- **PAGE TEXT**
——————
On 23/4/25 10:37, Max Nikulin wrote:
I would be great if a data extractor warned users when text from
document (either really text or embedded OCR layer for scans) does not
match text recognized from rendered document. Besides routine sanity
checks, document author might try to intentionally add some tricks
with fonts aiming to confuse indexers or humans who copy text to their
notes.
Accidentally I have noticed
find_tables(clip=None, strategy=None, vertical_strategy=None,
horizontal_strategy=None, vertical_lines=None, horizontal_lines=None,
snap_tolerance=None, snap_x_tolerance=None, snap_y_tolerance=None,
join_tolerance=None, join_x_tolerance=None, join_y_tolerance=None,
edge_min_length=3, min_words_vertical=3, min_words_horizontal=1,
intersection_tolerance=None, intersection_x_tolerance=None,
intersection_y_tolerance=None, text_tolerance=None,
text_x_tolerance=None, text_y_tolerance=None, add_lines=None)
<https://pymupdf.readthedocs.io/en/latest/page.html#Page.find_tables>
I have not tried it since currently I am not interested in table
extraction and the version packaged for bookworm does not have this
feature. I was surprised by mixing of functions to manipulate simple
PDF objects and one quite sensitive to heuristics and implementation
details.
One underlying problem with tabular data in pdf is the order the text is
encoded.
——————
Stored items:
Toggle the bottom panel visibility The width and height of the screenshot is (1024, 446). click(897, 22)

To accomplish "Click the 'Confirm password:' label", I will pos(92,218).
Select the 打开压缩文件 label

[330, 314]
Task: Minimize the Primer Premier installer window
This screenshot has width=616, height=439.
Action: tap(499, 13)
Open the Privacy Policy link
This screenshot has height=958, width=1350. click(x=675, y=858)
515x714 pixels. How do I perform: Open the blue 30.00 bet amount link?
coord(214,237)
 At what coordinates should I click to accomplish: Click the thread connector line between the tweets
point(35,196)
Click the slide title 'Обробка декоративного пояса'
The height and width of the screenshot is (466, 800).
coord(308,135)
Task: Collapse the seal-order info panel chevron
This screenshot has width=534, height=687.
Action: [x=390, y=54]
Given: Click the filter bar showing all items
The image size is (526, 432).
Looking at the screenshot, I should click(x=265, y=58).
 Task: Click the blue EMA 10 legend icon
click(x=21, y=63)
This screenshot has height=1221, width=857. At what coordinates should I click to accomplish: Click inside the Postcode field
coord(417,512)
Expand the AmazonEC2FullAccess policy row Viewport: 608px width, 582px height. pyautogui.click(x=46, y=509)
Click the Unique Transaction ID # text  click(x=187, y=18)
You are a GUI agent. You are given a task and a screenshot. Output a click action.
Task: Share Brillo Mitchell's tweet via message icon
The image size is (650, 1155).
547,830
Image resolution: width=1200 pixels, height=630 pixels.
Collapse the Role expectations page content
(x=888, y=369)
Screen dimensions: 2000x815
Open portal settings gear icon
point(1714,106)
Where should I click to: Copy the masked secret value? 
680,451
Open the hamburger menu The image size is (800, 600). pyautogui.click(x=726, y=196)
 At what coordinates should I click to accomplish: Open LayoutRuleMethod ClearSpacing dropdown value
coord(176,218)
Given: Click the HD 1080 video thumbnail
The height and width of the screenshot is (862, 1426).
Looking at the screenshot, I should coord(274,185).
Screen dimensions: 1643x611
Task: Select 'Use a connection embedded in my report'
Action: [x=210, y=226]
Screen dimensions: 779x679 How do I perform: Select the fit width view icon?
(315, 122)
——————
- **USING THE INFORMATION**
1: In the message about PDF text extraction, list every find_tables parameter whose default is a number rather than None, along with that default.
2: Please write the next few sentences of the message about PDF text extraction, picking up right after its last sentence.
Nothing in the stored data is needed for this work.

- **RESULTS IN ORDER**
1:
edge_min_length=3
min_words_vertical=3
min_words_horizontal=1

2:
Consider PDF as basically Postscript on steroids but underlying it is
the same algorithm of "go to a location and display some text"
Fancy generators such as some of my bank statements do things like write
the framework and titles first, then some types of data and then some
other types. It's not a linear process. Simple pdf to text programs miss
all this and you get a real mess of text output that's impossible to parse.
My first solution was to render fully and then OCR the output. It worked
mostly but then you have to parse the OCR output and that can be
difficult unless you know what you are dealing with.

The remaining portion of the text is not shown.